Using a number of exploits in the XVG code, the attacker was able to mine multiple blocks one second apart, all performed using the scrypt algorithm, a feat which ought to have been impossible. The attack relented after three hours, but by that time the attacker had confirmed hundreds of blocks, making a rollback of the blockchain necessary to undo the damage. Lead verge developer Justin posted an emergency commit to temporarily fix the problem and was successful – but only at the second attempt. A hard fork will now be initiated to remedy the matter once and for all.
Verge’s problems may only just be beginning though. The attacker taunted the team in a forum post, writing “Hey Verge Team, get some real developers and fix your code.
We have found another 2 exploits which can make quick hashes as well.” To compound the misery, at least one verge holder was then fooled by a Twitter scam, explaining:
I visited some hours ago the official Verge Twitter profile to read the news about the hash hack. While reading the tweet i noticed several messages offering a compensation for the attack by Verge. Send x Eth and you get some bonus back. Sounded legit to me as it was affilated to the hash attack and i suffered from it as well having had some hours only orphaned blocks on all my baikals, hence i fall victim to this damn scam on the official twitter page.
51% Attacks Are Ultra Rare
While often theorized, 51% attacks are extremely rare. To control the majority of bitcoin’s hashrate, for example, an attacker would require over 14 exahashes of power, which would be all but impossible. Altcoins have a much lower hashrate, but even so, it is unusual to witness such an attack in the wild. Interestingly, another Proof of Work (PoW) coin, electroneum, is believed to have succumbed to a 51% attack just three days ago. Reports are surfacing that the electroneum 51% attack has since resumed, with the same entity behind the verge attack believed to be responsible.
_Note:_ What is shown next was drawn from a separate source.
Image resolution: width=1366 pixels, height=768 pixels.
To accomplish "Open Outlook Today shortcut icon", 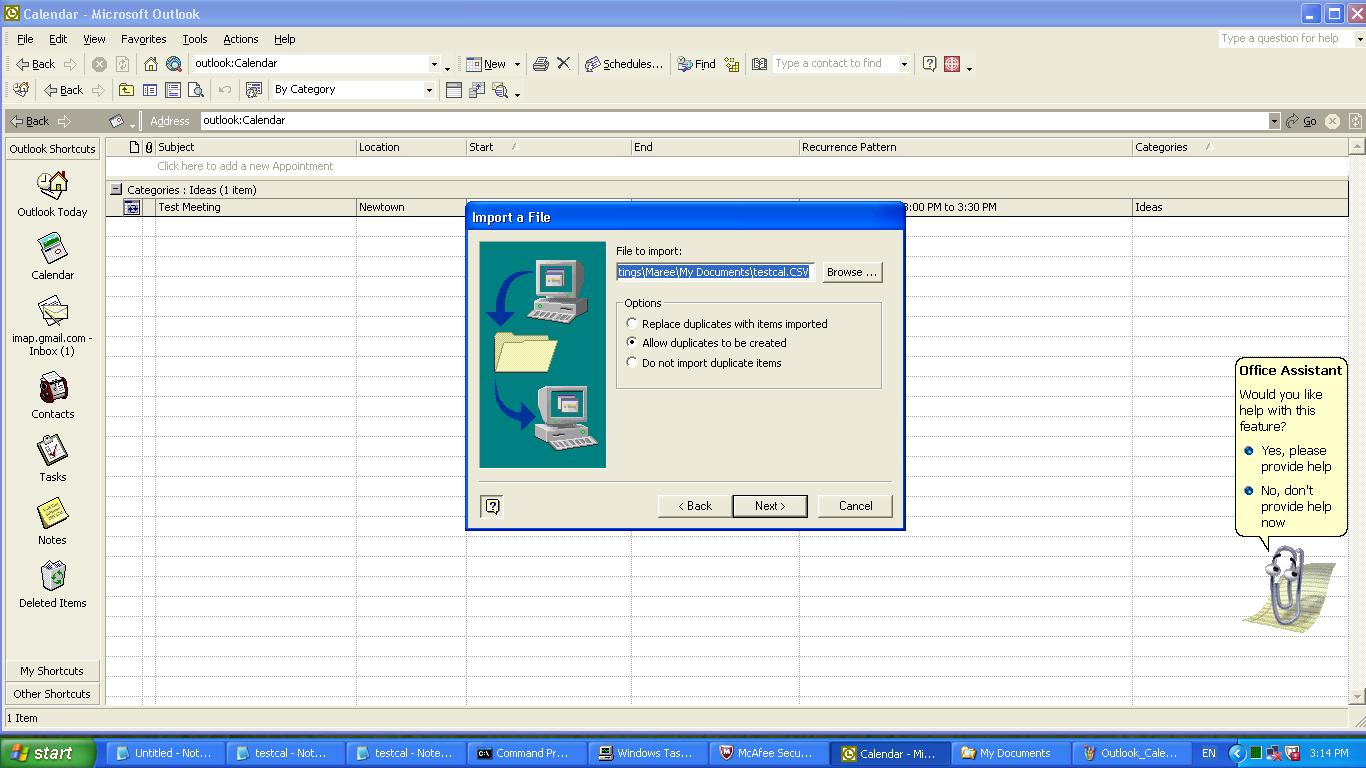I will click(52, 186).
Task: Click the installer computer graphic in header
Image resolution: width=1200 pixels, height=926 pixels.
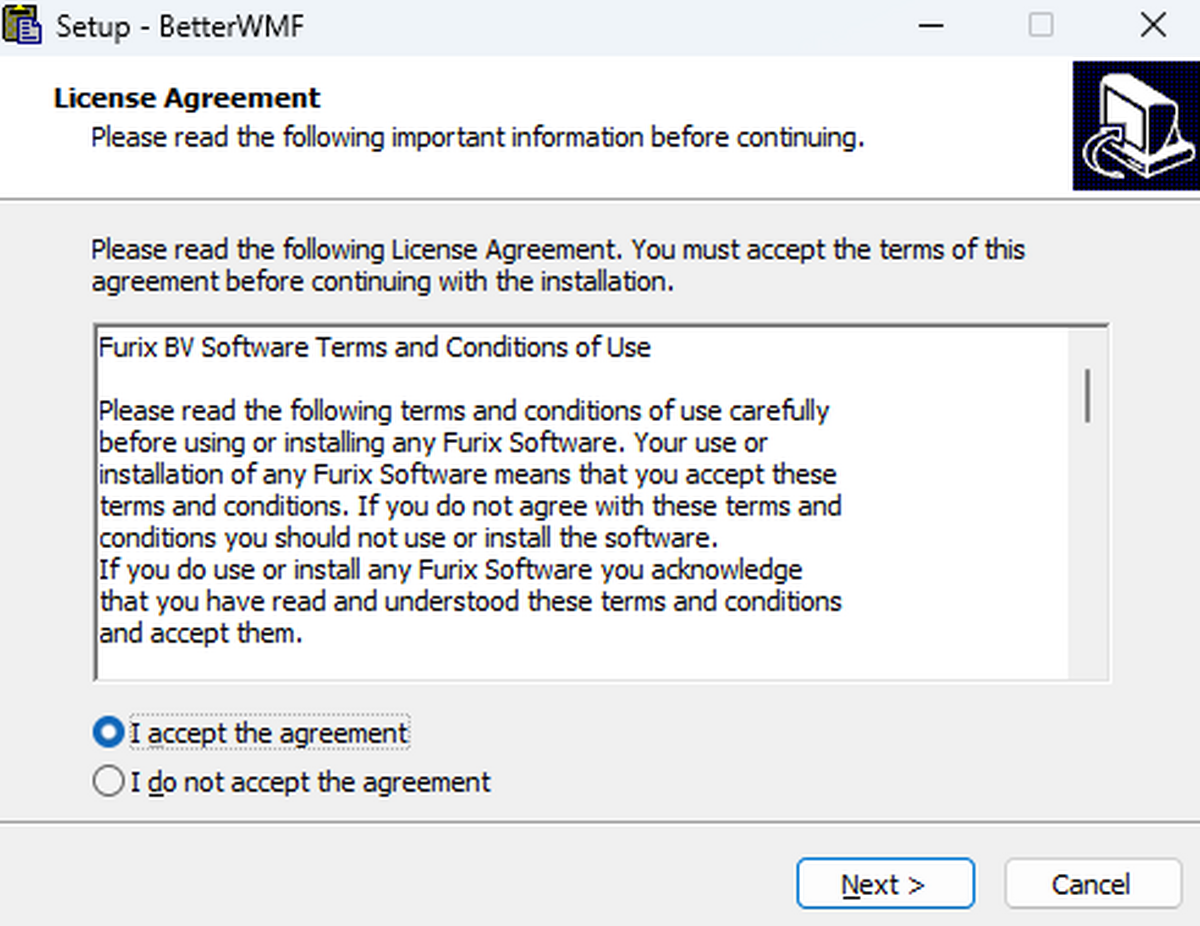Action: [1134, 126]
Rowan Stone, founder of cryptocurrency mining firm Alter Chain explains: “PoW coins [such as verge] are secured via decentralized consensus. This attack is a great example of what is possible when a single entity has enough hashpower to create their own consensus. The fact that the XVG code base had a fairly significant bug just made it easier for the attacker to pull this off.”
Problem? What Problem?
In typical fashion, the verge team tried to play down the severity of the attack, tweeting:
On the Bitcointalk forum, the damage control exercise was cranked higher still, with a verge team member disingenuously writing “we’re kinda glad this happened and that it wasn’t as bad as it could have been.” Verge also tried to shut down discussion of the “minor” incident in its Telegram channel. The reality was nothing of the sort: all verge wallets are out of sync as the blockchain snapshot is stuck at block at 2007364 and a hard fork is imminent. Verge claim that around 250,000 XVG were stolen by the rogue miner, but dissenters have claimed that as many as 3.9 million coins may have been taken.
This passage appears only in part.